Unpacking the pressure to love your 20s
- The Exclusive Media - TSMU
- May 15
- 2 min read
By Maria George

There is something everyone always seems to believe: your twenties are the best decade of your life.
And for a while, you believe it. It is omnipresent - in movies, on the internet, in people talking about "living it up" in your youth . You're told it's the time to be free, make memories, find yourself, and maybe even have a little fun being lost. And yeah, sometimes it is. But even in trying to just go along with this, there is this nagging feeling that you’re not doing it right because it feels like something’s missing .
There's just so much unknown - about who you are, where you're going, if the path you're on is the right one or something you just stumbled into.
Some days, you're making progress, moving forward. Other days, you're questioning everything - your career, your relationships, your purpose. Should you be doing something more? Should you have it more figured out by now? Are you even built for the thing you thought you wanted, or was that something someone else set for you as a goal?
Friendships change in ways you don't expect. People you once were inseparable from find their way to the background. Some move away, some grow apart, and some you just can't keep up with anymore. And you notice bits of yourself shifting as well - pieces of you that you were accustomed to feeling concrete don't quite feel solid anymore. You begin to notice that things that you thought made you, you, no longer do.
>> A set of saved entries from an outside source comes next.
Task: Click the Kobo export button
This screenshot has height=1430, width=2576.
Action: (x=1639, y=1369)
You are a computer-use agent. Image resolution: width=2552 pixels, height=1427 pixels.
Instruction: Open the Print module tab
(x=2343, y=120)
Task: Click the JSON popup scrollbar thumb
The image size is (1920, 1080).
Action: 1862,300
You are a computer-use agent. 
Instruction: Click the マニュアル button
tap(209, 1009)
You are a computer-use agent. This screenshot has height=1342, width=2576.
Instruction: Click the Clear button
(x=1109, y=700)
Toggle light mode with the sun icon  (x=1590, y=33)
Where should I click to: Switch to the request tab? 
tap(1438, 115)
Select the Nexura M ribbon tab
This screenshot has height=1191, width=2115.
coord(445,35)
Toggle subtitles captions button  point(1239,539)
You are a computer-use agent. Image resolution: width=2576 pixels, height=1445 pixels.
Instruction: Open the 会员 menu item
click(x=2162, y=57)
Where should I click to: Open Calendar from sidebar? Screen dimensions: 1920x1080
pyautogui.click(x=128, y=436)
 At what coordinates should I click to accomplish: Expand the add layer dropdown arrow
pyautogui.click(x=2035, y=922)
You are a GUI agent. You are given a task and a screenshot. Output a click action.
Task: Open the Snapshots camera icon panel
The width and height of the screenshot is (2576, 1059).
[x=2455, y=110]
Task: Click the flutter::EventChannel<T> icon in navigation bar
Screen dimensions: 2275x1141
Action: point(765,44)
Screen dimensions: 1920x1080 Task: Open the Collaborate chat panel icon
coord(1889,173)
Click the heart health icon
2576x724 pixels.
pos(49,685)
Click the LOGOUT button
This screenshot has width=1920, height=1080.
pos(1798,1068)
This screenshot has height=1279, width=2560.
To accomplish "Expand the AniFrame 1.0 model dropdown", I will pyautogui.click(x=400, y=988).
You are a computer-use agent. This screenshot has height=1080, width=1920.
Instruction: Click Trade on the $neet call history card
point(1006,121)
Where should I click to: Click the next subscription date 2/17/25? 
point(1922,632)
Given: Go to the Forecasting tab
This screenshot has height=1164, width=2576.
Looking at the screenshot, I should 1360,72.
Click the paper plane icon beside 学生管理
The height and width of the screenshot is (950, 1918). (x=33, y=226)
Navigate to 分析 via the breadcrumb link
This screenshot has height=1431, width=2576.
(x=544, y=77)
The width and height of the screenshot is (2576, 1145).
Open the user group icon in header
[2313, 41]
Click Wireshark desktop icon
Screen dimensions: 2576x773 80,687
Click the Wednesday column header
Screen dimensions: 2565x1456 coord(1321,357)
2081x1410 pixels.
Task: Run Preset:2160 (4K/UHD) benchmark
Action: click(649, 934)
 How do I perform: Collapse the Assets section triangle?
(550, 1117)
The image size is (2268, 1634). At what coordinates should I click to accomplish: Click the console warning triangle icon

It's like the ground beneath you is being rewritten while you're still standing on it.
And underlying all of that is this expectation - like you're supposed to be loving this stage. You're supposed to be living, making memories, living your “prime years” to its potential . You assume everyone around you is living the best years of their life, so why aren't you? There's this unspoken pressure that makes you feel like you should be checking off all of those "best years of your life" boxes. And if you're not? You start wondering if you're doing it wrong.
But maybe the issue isn't how your twenties are turning out - maybe it's that they're supposed to be amazing every second. Maybe they're not the "best" years, but just important ones. Messy, formative, honest. A decade during which you're learning how to do life, not because you've figured it out, but because you haven't yet.
And that's where the magic lies - not in perfect moments, but in the learning, the breakdowns, and the surprises.
So if your twenties don't exactly feel like some highlight reel, that's okay. They're not meant to be some consistent flow of peak experiences. They're meant to teach you things, challenge you, surprise you. It's not meant to be about having it all together or always feeling good. It’s about starting to understand yourself in real ways, even when things feel unclear. You’re not behind, you’re not broken - you’re just in the middle of becoming. And that’s more than enough.